A long, hilly section of the South West Highway also know as The Harvest Highway due to it route through Western Australia'a bread basket.
Agriculture has an extensive history in South Western Australia. For those unfamiliar with its geography, the South West corner of the state is its bread basket. Dairy products of all kinds, wheat for bread, canola for cooking oil, grapes for wine, are all grown, and produced locally as well as exported to the eastern states, and abroad. But, like so much of the world agriculture industry, it has not been without strife.
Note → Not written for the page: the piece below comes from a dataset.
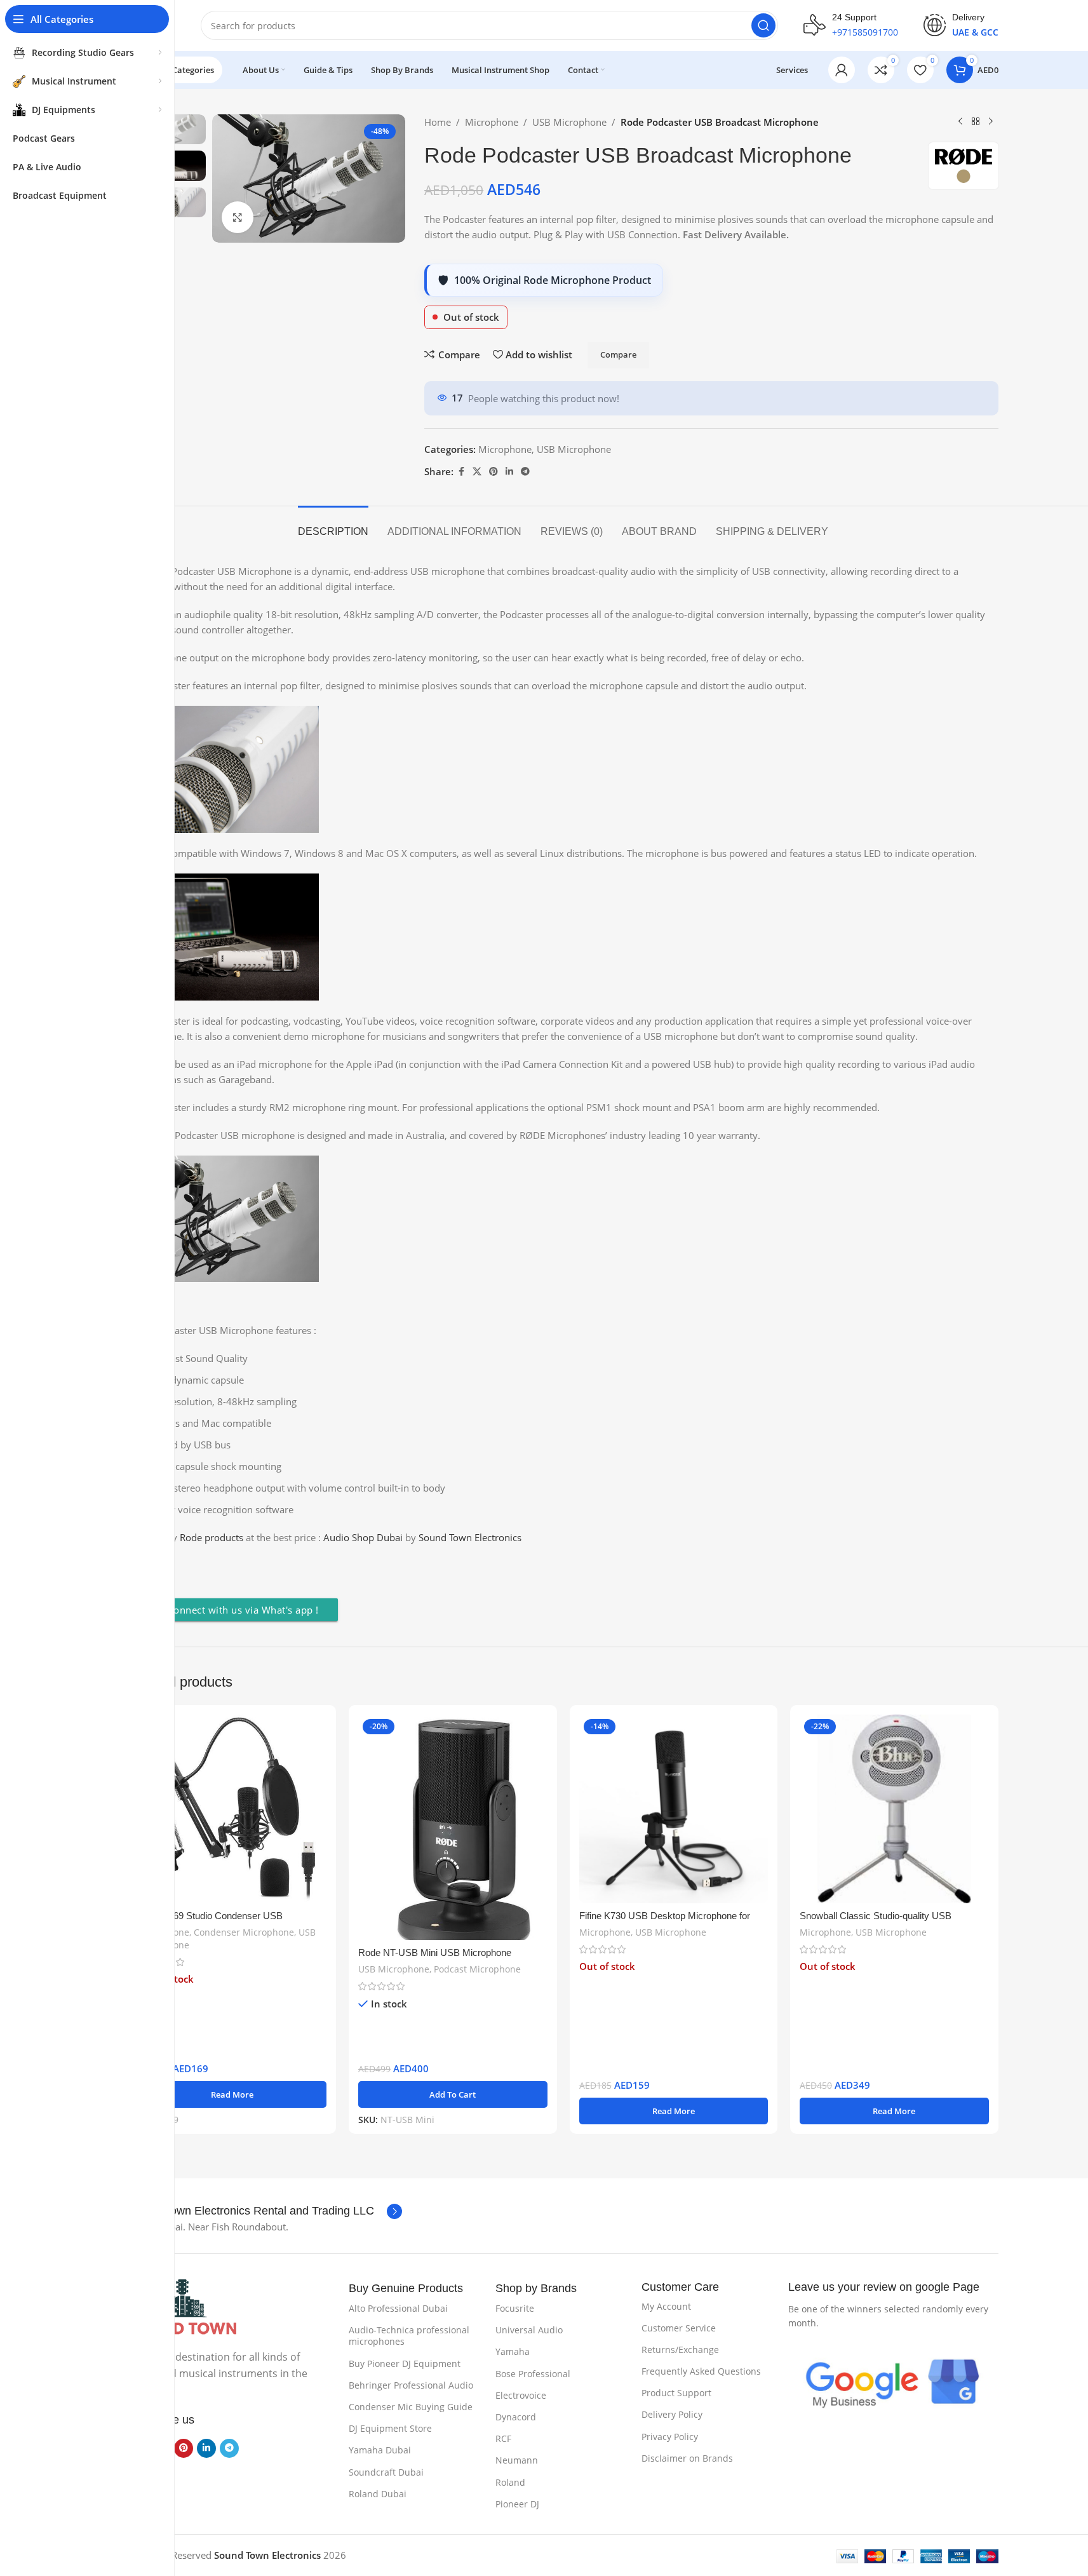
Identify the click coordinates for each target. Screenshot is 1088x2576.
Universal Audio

Indeed, it continues to struggle immensely with some of its most fundamental root products, so to speak, while newer, artisan and niche products seem to excel in a younger, wealthier demographic that that has arisen as of late.
Dairy cows hide in the shade on this West Australian farm that advertises Brown's at the gate- a well known milk producer in local grocery stores.
While over the course of two separate road trips in early winter and early summer of 2014, I took the opportunity to photograph the South West of WA, a no brainier seeing as it is such a photogenic place in the world, but perhaps even more so for me having grown up in the heart of farming country in Ontario, Canada, not even one hundred kilometres north of the country’s financial capital Toronto. Toronto is Canada’s largest city with a population of over 5 million people. It makes up part of a chain of densely populated towns and smaller city’s that including Oshawa, Pickering and Ajax to the east and Burlington, Oakville and Hamilton to the west, as well as Niagara to the south- all hugging the shoreline of Lake Ontario- creating what’s known as the Golden Horseshoe with a population of around 9 million people. That is a lot of people to feed. In comparison, the surrounding farmland, an area approximately half the size of Victoria, directly or indirectly went toward feeding the equivalent of a third of Australia’s entire population. Farming was part of who I was. That may have been a good reason why I was so excited to visit WA’s south west. It’s rolling hills and valleys are lined with precarious, sholderless highways. While I white knuckled my way around bends that were more suited to a classic Porsche than my boxy Toyota work van, I had moments of nostalgia for rural life. Green fields in winter- the sound of Cicadas in summer, and cows, scattered around like giant brown, black, and white sprinkles on a colonial sized bowl of ice cream.
A rusty water tower in a dry West Australian field.